The Merger Agreement contains customary representations, warranties and covenants of the Company and Virex. Subject to certain customary limitations, following the closing of the Merger, the Virex Equityholders shall indemnify the Company and its officers, directors, employees and agents against certain losses related to, among other things, breaches of Virex’s representations and warranties, certain specified liabilities and the failure to perform covenants or obligations under the Merger Agreement.

Pursuant to the terms of the Merger Agreement (and subject to the limitations set forth therein), the Company has agreed to prepare and file one or more registration statements with the Securities and Exchange Commission (the "SEC") following the closing of the Merger, for the purpose of registering for resale the shares of Common Stock issued as Merger Consideration.
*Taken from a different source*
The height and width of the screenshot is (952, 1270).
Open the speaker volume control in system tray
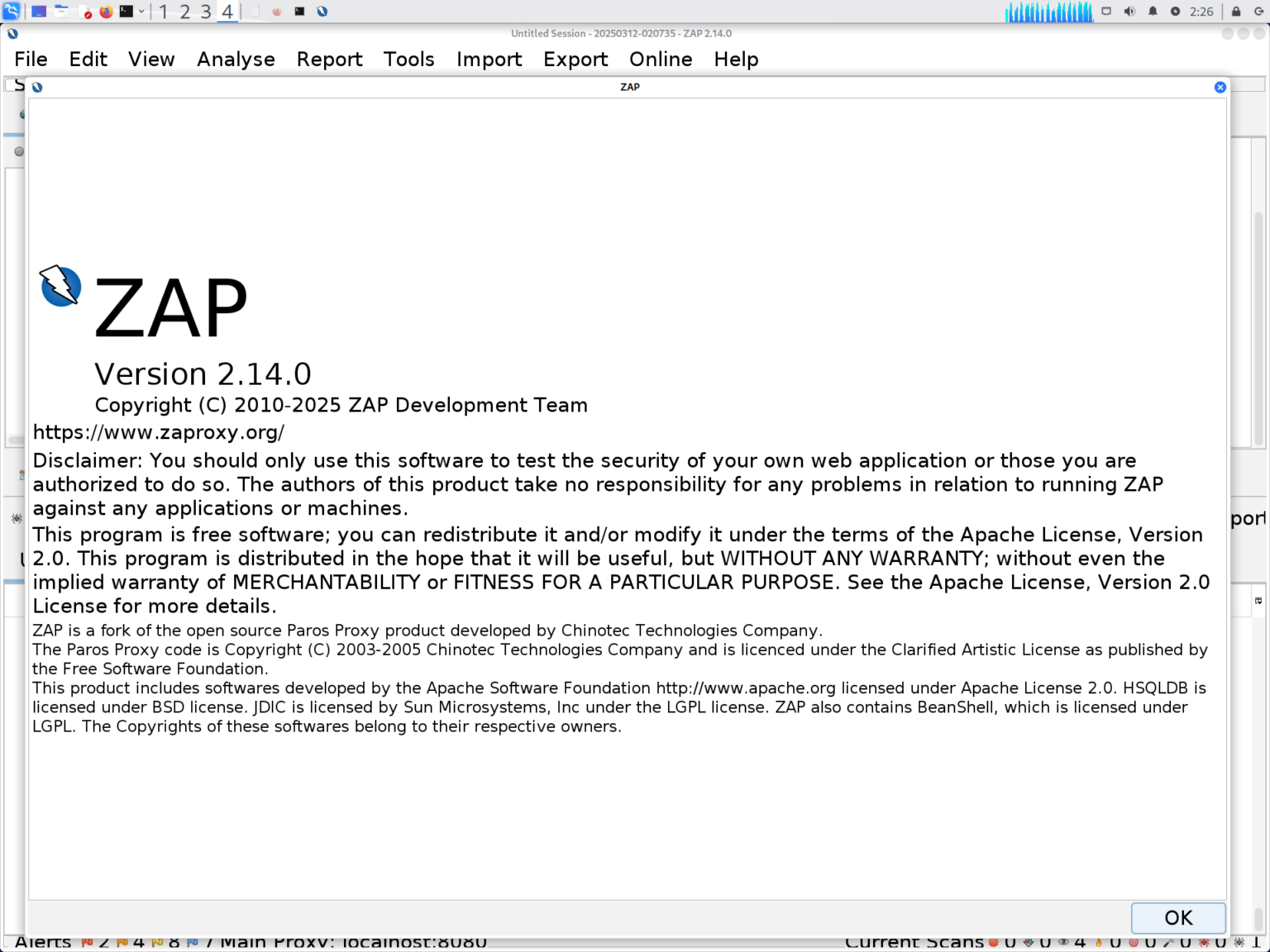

Under the Merger Agreement, the Company is required to file such registration statement with the SEC within 30 days of the issuance of such shares of Common Stock.

The foregoing description of the Merger Agreement does not purport to be complete and is qualified in its entirety by reference to the full text of the Merger Agreement, which is filed herewith as Exhibit 2.1.

The representations, warranties and covenants contained in the Merger Agreement were made only for purposes of such agreement and as of specific dates, were solely for the benefit of the parties to the Merger Agreement, and may be subject to limitations agreed upon by the contracting parties. Accordingly, the Merger Agreement is incorporated herein by reference only to provide investors with information regarding the terms of the Merger Agreement, and not to provide investors with any other factual information regarding the Company or its business, and should be read in conjunction with the disclosures in the Company’s periodic reports and other filings with the SEC.

Item 3.02. Unregistered Sale of Securities.

The information set forth in Item 1.01 of this Current Report on Form 8-K is incorporated herein by reference into this Item 3.02 in its entirety. The Shares will be issued to accredited Virex Equityholders in a transaction exempt from registration under the Securities Act, in reliance on Section 4(a)(2) thereof and Rule 506 of Regulation D thereunder. Each Virex Equityholder that receives any shares of Common Stock as Merger Consideration will represent that such equityholder is an "accredited investor," as defined in Regulation D, and will acquire such shares of Common Stock for investment only and not with a view towards, or for resale in connection with, the public sale or distribution thereof.

Except for the registration rights contemplated by the Merger Agreement, the Shares will not be registered under the Securities Act and such Shares may not be offered or sold in the United States absent registration or an exemption from registration under the Securities Act and any applicable state securities laws. Neither this Current Report on Form 8-K nor the exhibits attached hereto is an offer to sell or the solicitation of an offer to buy shares of Common Stock or any other securities of the Company.